● Your assignment:
Each line below from the one containing "Where should I click to: Click" through the one containing "This screenshot has height=844, width=1056." is to be given again exactly, and no line outside that span.

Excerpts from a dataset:

──────────

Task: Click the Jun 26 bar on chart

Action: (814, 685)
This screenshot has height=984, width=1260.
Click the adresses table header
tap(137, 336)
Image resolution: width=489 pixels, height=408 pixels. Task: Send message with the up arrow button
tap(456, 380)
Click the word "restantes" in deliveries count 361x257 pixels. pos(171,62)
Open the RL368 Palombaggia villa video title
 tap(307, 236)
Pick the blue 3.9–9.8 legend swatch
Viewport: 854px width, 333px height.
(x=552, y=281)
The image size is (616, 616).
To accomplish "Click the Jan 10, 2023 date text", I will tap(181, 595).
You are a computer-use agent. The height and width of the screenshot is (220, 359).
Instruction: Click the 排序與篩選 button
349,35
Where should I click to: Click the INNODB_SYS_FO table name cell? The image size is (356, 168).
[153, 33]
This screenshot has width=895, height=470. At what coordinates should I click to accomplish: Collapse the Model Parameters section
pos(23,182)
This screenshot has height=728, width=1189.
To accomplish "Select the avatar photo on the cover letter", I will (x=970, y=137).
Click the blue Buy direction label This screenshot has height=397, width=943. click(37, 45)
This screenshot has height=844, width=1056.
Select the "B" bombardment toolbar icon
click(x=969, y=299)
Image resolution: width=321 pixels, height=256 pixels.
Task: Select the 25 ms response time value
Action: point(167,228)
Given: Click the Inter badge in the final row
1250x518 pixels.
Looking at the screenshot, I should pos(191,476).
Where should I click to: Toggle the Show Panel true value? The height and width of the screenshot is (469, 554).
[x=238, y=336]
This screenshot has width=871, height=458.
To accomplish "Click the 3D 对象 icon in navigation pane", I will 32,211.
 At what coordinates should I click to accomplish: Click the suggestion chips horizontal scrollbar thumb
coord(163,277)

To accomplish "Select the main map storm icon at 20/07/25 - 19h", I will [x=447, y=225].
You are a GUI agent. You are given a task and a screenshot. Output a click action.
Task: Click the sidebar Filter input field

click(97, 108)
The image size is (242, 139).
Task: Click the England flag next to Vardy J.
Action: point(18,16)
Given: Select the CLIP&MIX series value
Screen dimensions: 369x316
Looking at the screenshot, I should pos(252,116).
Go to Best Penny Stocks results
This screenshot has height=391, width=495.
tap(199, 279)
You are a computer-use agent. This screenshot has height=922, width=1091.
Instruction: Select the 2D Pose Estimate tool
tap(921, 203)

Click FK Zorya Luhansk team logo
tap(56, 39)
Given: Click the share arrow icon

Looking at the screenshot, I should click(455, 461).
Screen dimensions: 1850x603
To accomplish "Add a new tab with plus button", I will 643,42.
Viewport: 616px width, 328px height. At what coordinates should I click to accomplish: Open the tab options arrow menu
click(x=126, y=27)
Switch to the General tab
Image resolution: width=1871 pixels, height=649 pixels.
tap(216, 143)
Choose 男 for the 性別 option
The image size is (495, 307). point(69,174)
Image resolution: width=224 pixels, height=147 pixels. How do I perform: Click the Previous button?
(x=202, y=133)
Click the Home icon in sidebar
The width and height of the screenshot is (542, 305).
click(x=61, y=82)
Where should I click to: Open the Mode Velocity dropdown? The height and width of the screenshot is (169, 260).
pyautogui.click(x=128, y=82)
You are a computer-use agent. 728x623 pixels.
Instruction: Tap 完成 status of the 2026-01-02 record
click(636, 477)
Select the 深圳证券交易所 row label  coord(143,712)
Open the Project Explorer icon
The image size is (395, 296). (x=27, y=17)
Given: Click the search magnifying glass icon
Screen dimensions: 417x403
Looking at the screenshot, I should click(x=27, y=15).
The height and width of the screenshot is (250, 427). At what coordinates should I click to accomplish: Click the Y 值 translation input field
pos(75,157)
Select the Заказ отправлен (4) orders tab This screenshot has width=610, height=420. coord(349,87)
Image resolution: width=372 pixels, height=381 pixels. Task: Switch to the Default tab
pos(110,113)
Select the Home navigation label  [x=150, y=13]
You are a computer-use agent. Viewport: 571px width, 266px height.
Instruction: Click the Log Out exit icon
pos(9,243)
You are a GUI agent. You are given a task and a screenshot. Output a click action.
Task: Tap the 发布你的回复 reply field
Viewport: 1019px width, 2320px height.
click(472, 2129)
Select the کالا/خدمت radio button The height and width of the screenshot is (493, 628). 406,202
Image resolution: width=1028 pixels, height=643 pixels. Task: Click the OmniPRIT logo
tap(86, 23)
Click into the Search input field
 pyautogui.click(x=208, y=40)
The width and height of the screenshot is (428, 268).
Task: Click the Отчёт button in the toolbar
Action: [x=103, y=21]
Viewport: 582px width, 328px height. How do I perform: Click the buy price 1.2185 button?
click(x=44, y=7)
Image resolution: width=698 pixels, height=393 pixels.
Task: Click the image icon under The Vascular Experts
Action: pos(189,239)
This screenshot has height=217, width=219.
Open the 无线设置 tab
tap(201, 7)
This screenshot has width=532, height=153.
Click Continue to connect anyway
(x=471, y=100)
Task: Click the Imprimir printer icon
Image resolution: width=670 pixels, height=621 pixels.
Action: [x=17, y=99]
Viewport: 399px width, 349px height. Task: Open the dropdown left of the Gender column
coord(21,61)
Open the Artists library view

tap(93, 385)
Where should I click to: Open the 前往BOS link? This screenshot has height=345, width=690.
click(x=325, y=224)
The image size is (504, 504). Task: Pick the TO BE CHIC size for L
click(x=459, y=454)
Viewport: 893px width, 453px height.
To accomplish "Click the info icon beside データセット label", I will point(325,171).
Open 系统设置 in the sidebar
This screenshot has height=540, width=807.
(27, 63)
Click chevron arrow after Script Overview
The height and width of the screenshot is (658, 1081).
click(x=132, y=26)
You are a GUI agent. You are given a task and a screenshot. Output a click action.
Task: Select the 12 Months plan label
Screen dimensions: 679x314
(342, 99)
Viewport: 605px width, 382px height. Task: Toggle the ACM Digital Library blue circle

──────────

● Answer section:
Where should I click to: Click the INNODB_SYS_FO table name cell? The image size is (356, 168).
[153, 33]
This screenshot has width=895, height=470. At what coordinates should I click to accomplish: Collapse the Model Parameters section
pos(23,182)
This screenshot has height=728, width=1189.
To accomplish "Select the avatar photo on the cover letter", I will (x=970, y=137).
Click the blue Buy direction label This screenshot has height=397, width=943. click(37, 45)
This screenshot has height=844, width=1056.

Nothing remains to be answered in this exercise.